→ **Supplied information**
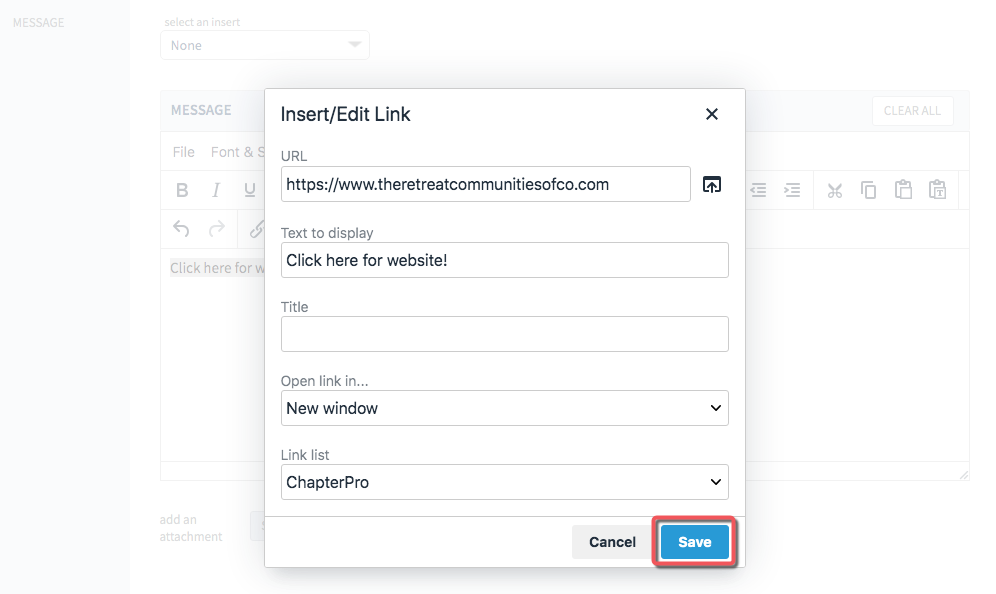
Task: Save the inserted link
Action: tap(694, 542)
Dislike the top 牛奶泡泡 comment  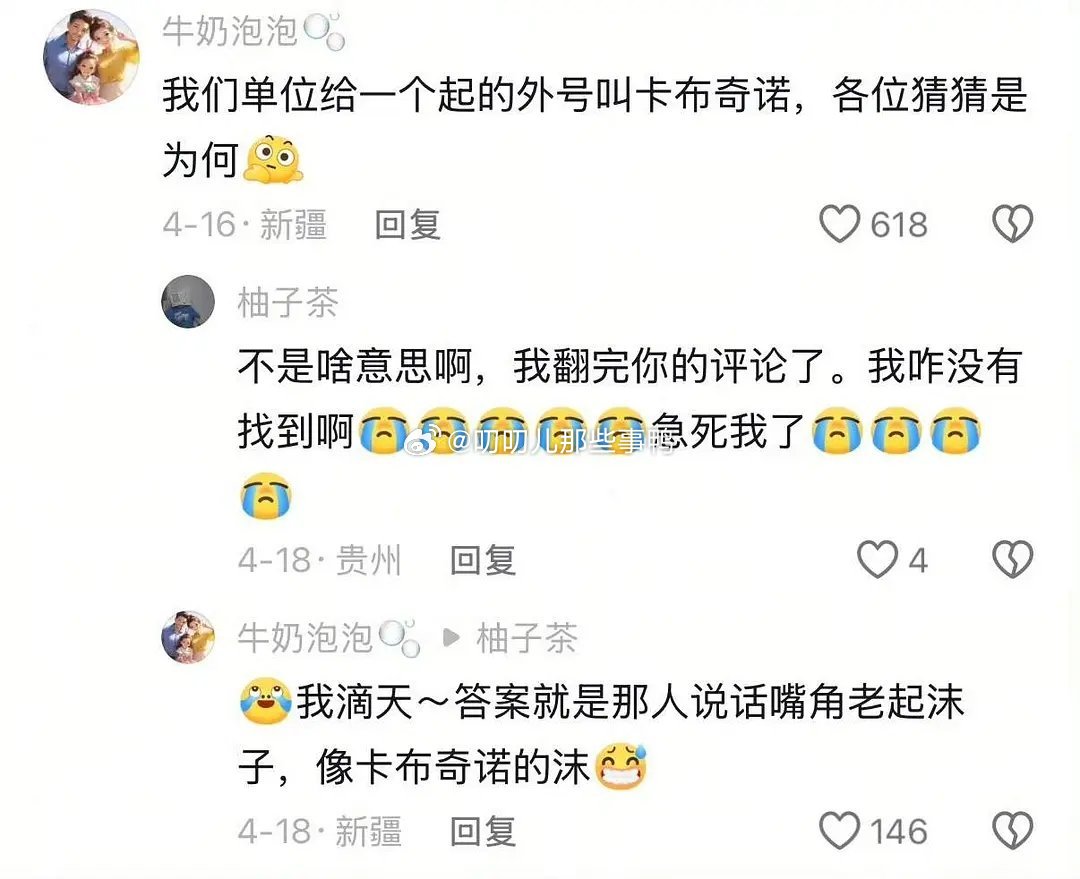1012,224
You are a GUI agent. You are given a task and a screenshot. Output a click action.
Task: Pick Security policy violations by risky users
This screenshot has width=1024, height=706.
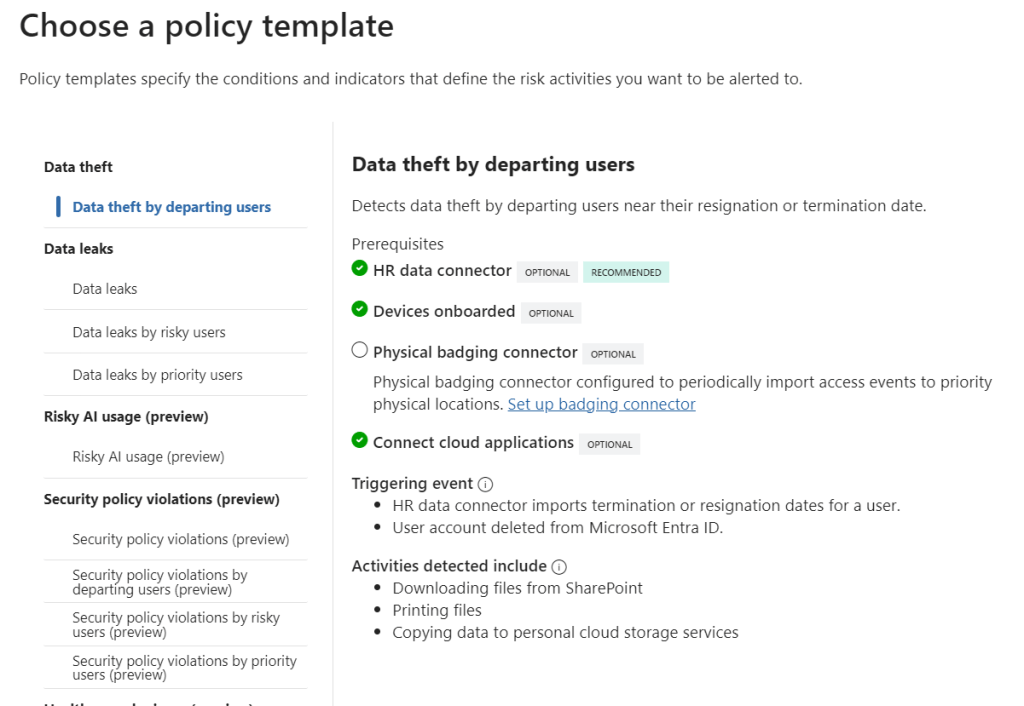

→ **Exercise**
Pick out the lines above that hold the string "screenshot" and show them.

→ **Output**
You are a GUI agent. You are given a task and a screenshot. Output a click action.
This screenshot has width=1024, height=706.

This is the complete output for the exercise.